**SUPPLIED ENTRIES**.
= = = = = = =

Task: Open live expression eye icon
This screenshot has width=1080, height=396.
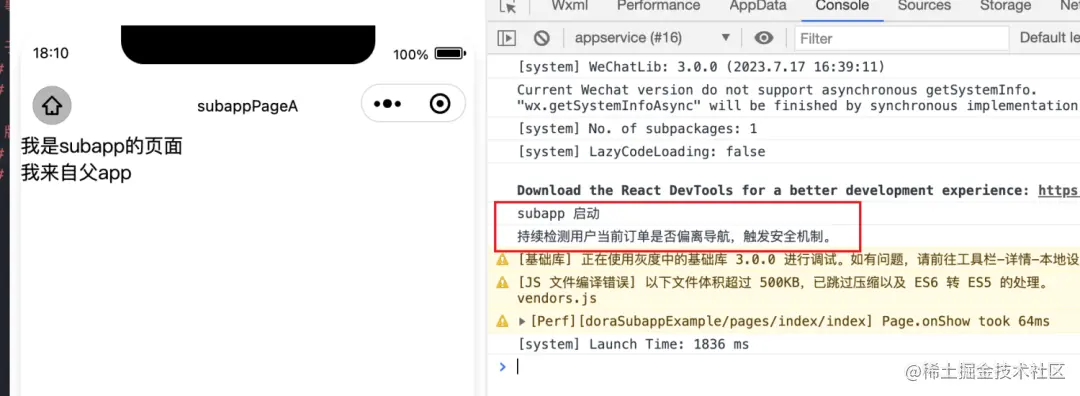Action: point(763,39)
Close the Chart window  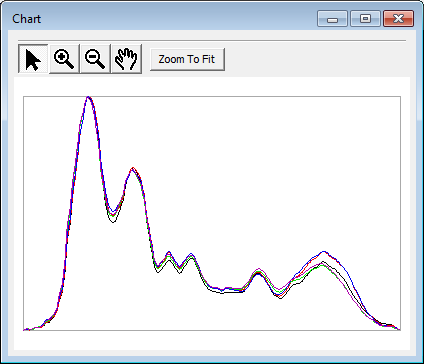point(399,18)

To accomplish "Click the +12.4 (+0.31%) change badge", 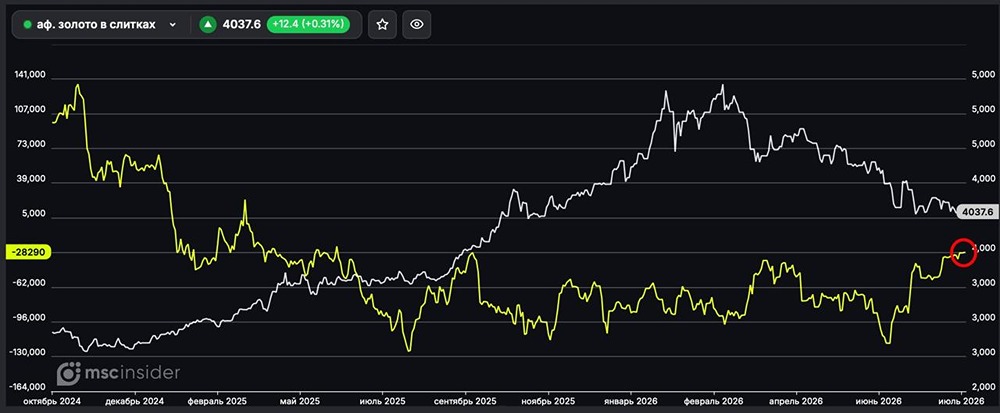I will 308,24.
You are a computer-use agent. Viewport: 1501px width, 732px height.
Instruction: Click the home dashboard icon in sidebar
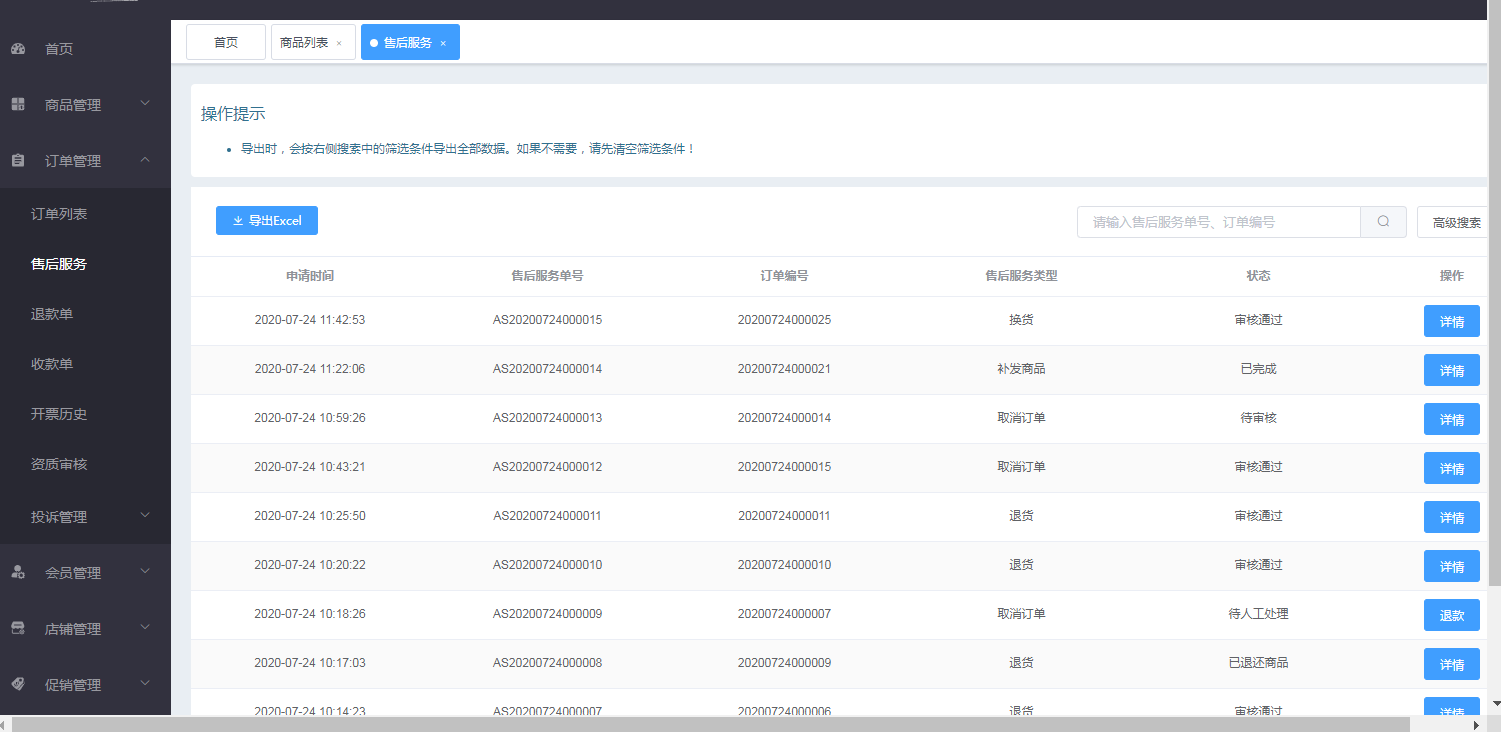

= = = = = = =

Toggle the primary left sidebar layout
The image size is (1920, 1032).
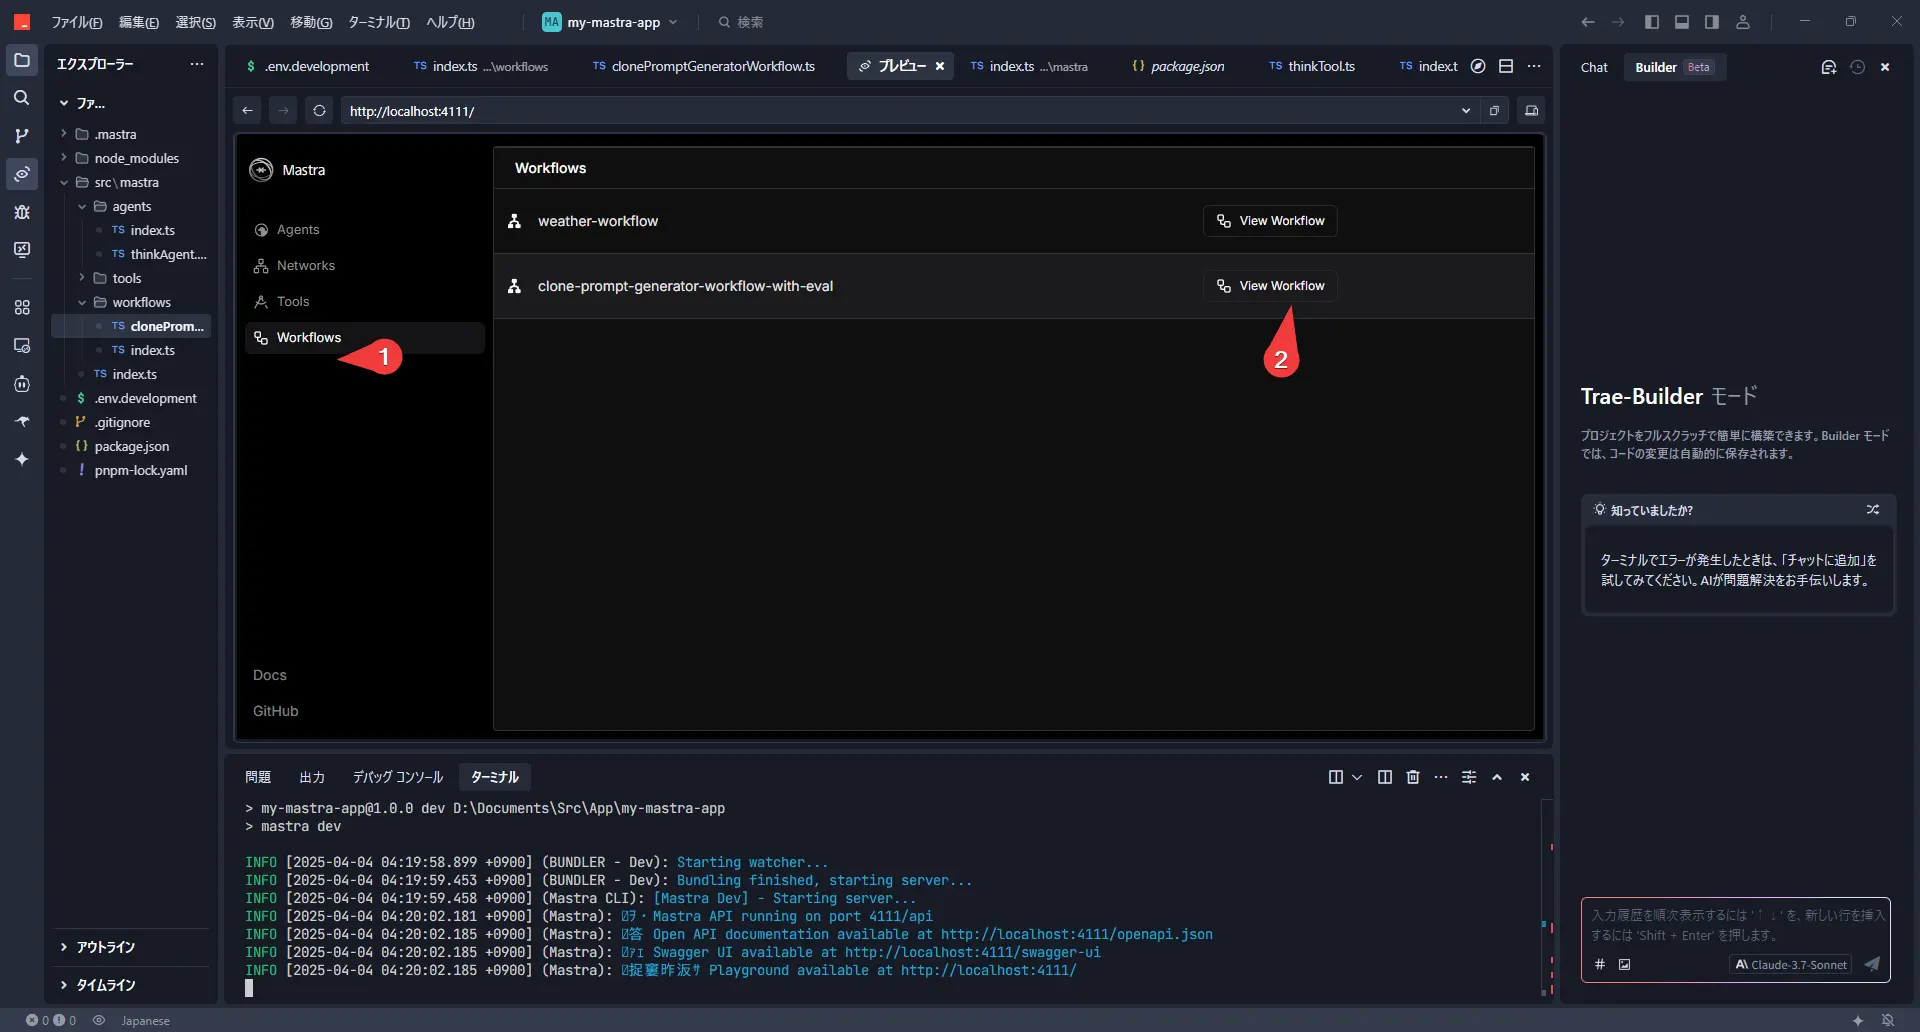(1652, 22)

= = = = = = =

**WHAT TO PRODUCE**.
Show the lines of the records that contain the word "sidebar".

**SOLUTION FOR THIS EXERCISE**.
Instruction: Click the home dashboard icon in sidebar
Toggle the primary left sidebar layout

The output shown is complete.